Marc Hirschi introduces himself at Tour de France

It certainly hasn’t been the gentlest of introductions to a Tour de France, and while many expect a sprint at the end of the day, this is far from one of those flat opening-week processions. 

The opening half of the stage looks like a proper slog, with the Col du Pilon and Col de la Faye coming together and the road continuing to rise thereafter. The Col des Lègues will put the sprinters in more trouble again, but what swings this back in their favour are the 70 or so lightly downhill kilometres ahead of the run-in to Sisteron. It should be enough ground for some organised teams to bring about a bunch gallop, but it will again be one contested with fatigued legs.

Before we get going, why not catch up on yesterday’s action? We have an in-depth write-up and photo gallery, plus all the results and standings at the link below. 

Tour de France: Julian Alaphilippe wins stage 2

The pre-stage podium ceremony is well underway, and it’s CCC who are being presented to the abyss at the moment.
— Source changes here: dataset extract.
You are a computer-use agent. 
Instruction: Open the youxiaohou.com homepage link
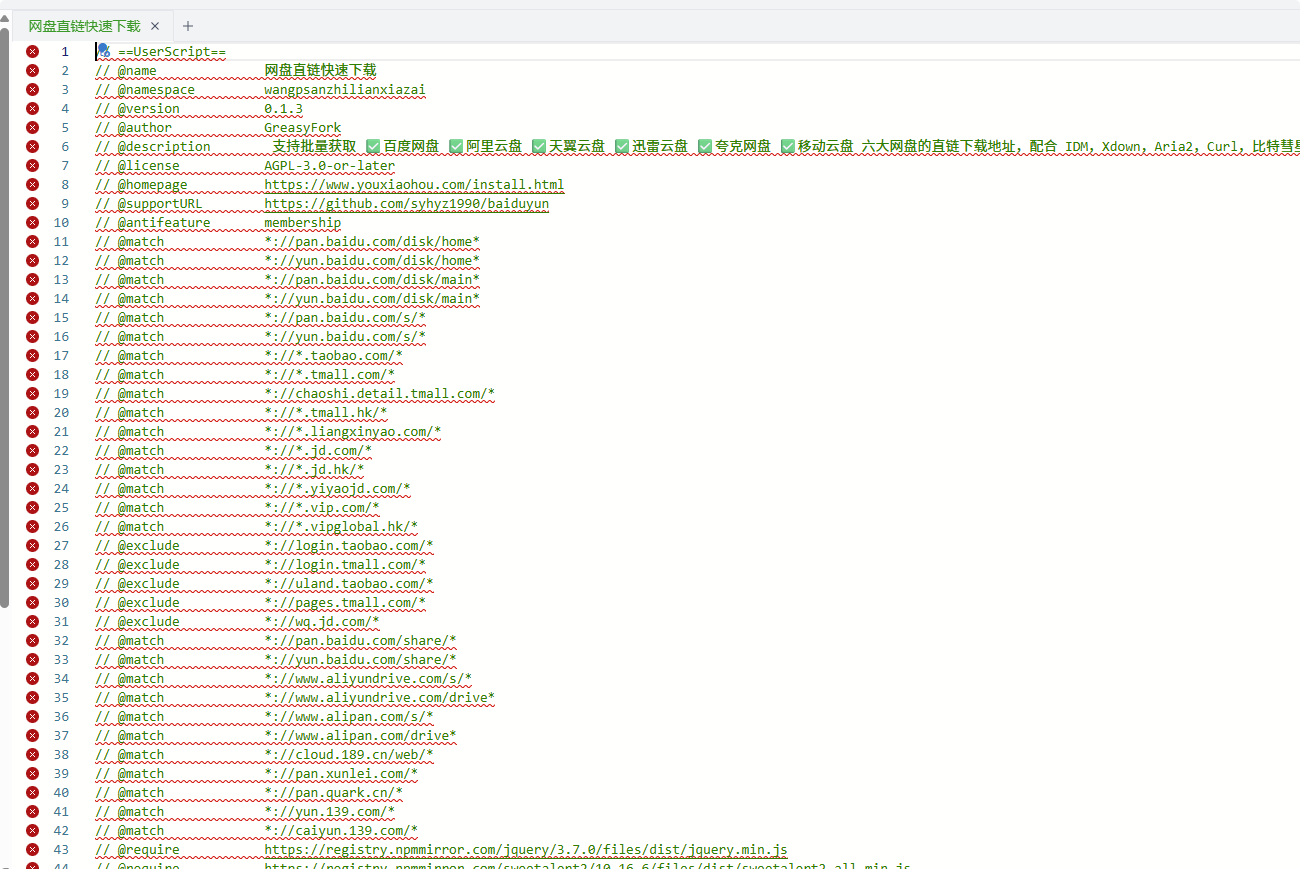pos(413,185)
The riders will roll out at 12:10 local time, with the race proper getting underway around 10 minutes after that.

Good morning and welcome to the Cyclingnews live race centre for stage 3 of the Tour de France. We’ve had an action-packed Grand Départ, with the rain-soaked chaos on Saturday and a breathless Julian Alaphilippe exhibition on Sunday, but it’s time to leave Nice behind. Today’s stage takes us 198km north west, to Sisteron. It’s an undulating day in the saddle but a bunch sprint would seem to be the most likely outcome.